From e30dbfac1078d60c231cc7973353f677fa2fba77 Mon Sep 17 00:00:00 2001
From: "Daniel.Frisinghelli" <daniel.frisinghelli@eurac.edu>
Date: Wed, 27 Jan 2021 18:15:04 +0100
Subject: [PATCH] Implemented a more efficient way to calculate class
 distribution.

---
 pysegcnn/core/dataset.py | 38 ++++++++++++++++++++++++++------------
 1 file changed, 26 insertions(+), 12 deletions(-)

diff --git a/pysegcnn/core/dataset.py b/pysegcnn/core/dataset.py
index 2366ecf..c04103c 100644
--- a/pysegcnn/core/dataset.py
+++ b/pysegcnn/core/dataset.py
@@ -632,14 +632,18 @@ class ImageDataset(Dataset):
 
     def class_distribution(self):
 
+        # initialize dictionary of class spectral distribution
+        cls_ds = {k: np.empty(shape=(0, len(self.use_bands))) for k, _ in
+                  self.labels.items()}
+
         # initialize class distribution dataframe
-        columns = [band.capitalize() for band in self.use_bands] + ['Class']
-        cls_df = pd.DataFrame(columns=columns)
+        # columns = [band.capitalize() for band in self.use_bands] + ['Class']

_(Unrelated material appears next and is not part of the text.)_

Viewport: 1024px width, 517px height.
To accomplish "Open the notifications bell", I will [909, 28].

+        # cls_df = pd.DataFrame(columns=columns)
 
         # create the lookup table to replace the class identifiers by their
         # corresponding labels
-        lookup = np.array(list({k: v['label'] for k, v in self.labels.items()}
-                               .items())).astype(object)
+        # lookup = np.array(list({k: v['label'] for k, v in self.labels.items()}
+        #                        .items())).astype(object)
 
         # iterate over the samples of the dataset
         for i in range(len(self)):
@@ -647,17 +651,27 @@ class ImageDataset(Dataset):
             LOGGER.info('Sample: {}/{}'.format(i + 1, len(self)))

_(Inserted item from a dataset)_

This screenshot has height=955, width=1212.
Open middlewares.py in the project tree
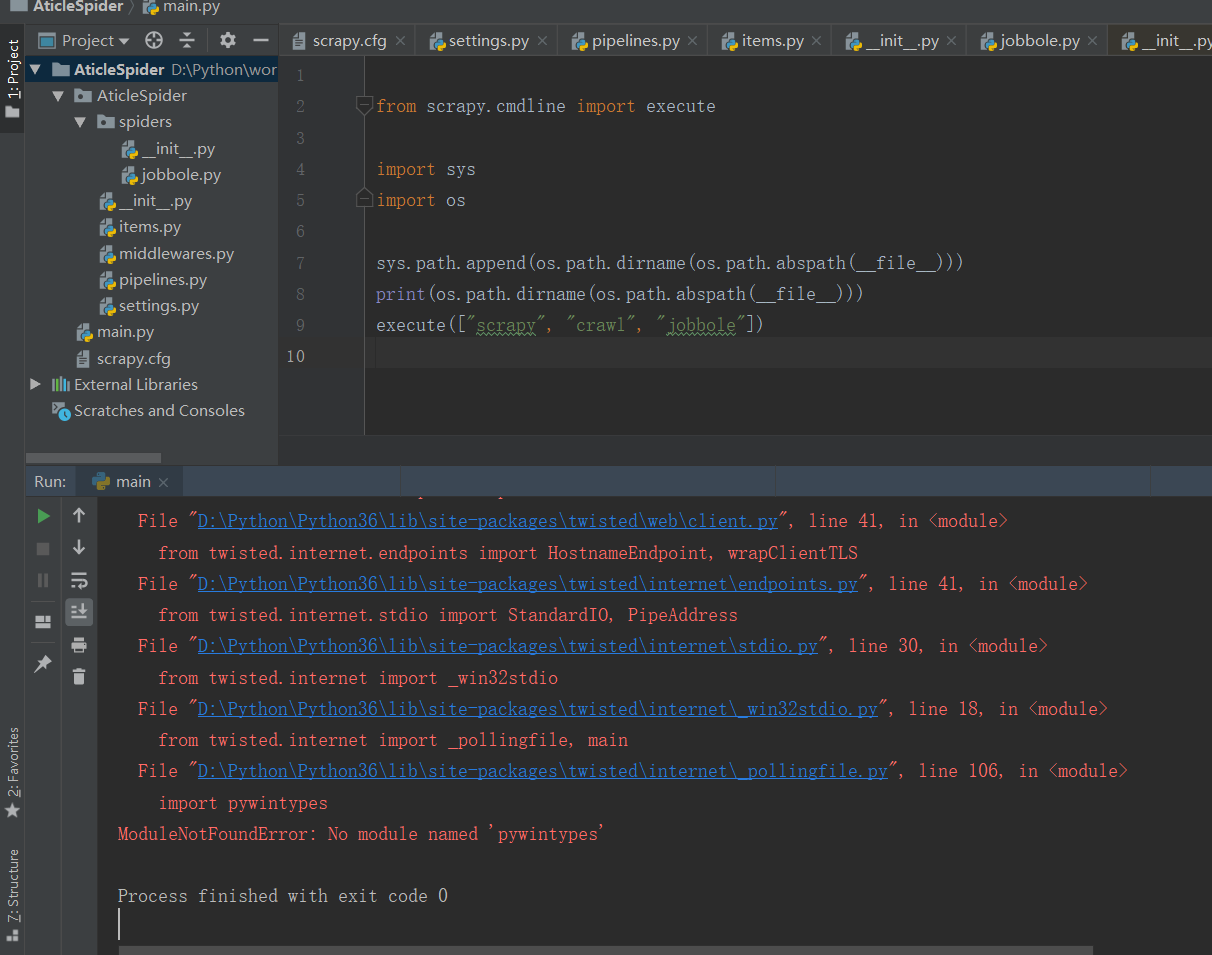pos(176,254)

             x, y = self[i]
 
-            # reshape the current sample
-            data = np.hstack([x.flatten(start_dim=1).T, np.expand_dims(
-                array_replace(y.flatten(), lookup), axis=1)])
+            # iterate over the different classes
+            for k, v in self.labels.items():
+                # get values equal to the current class
+                mask = np.where(y == k)
+
+                # subset input to current class
+                cls_ds[k] = np.vstack([cls_ds[k], x[:, mask[0], mask[1]].T])
+
+        return cls_ds
+
+        # reshape the current sample
+        # data = np.hstack([x.flatten(start_dim=1).T, np.expand_dims(
+        #     array_replace(y.flatten(), lookup), axis=1)])
 
-            # the pixels of the current sample to the dataframe
-            df = pd.DataFrame(data, columns=columns)
+        # # the pixels of the current sample to the dataframe
+        # df = pd.DataFrame(data, columns=columns)
 
-            # update class distribution dataframe
-            cls_df = cls_df.append(df)
+        # # update class distribution dataframe
+        # cls_df = cls_df.append(df)
 
-        return cls_df
+        # return cls_df
 
     def __repr__(self):
         """Dataset representation.
-- 
GitLab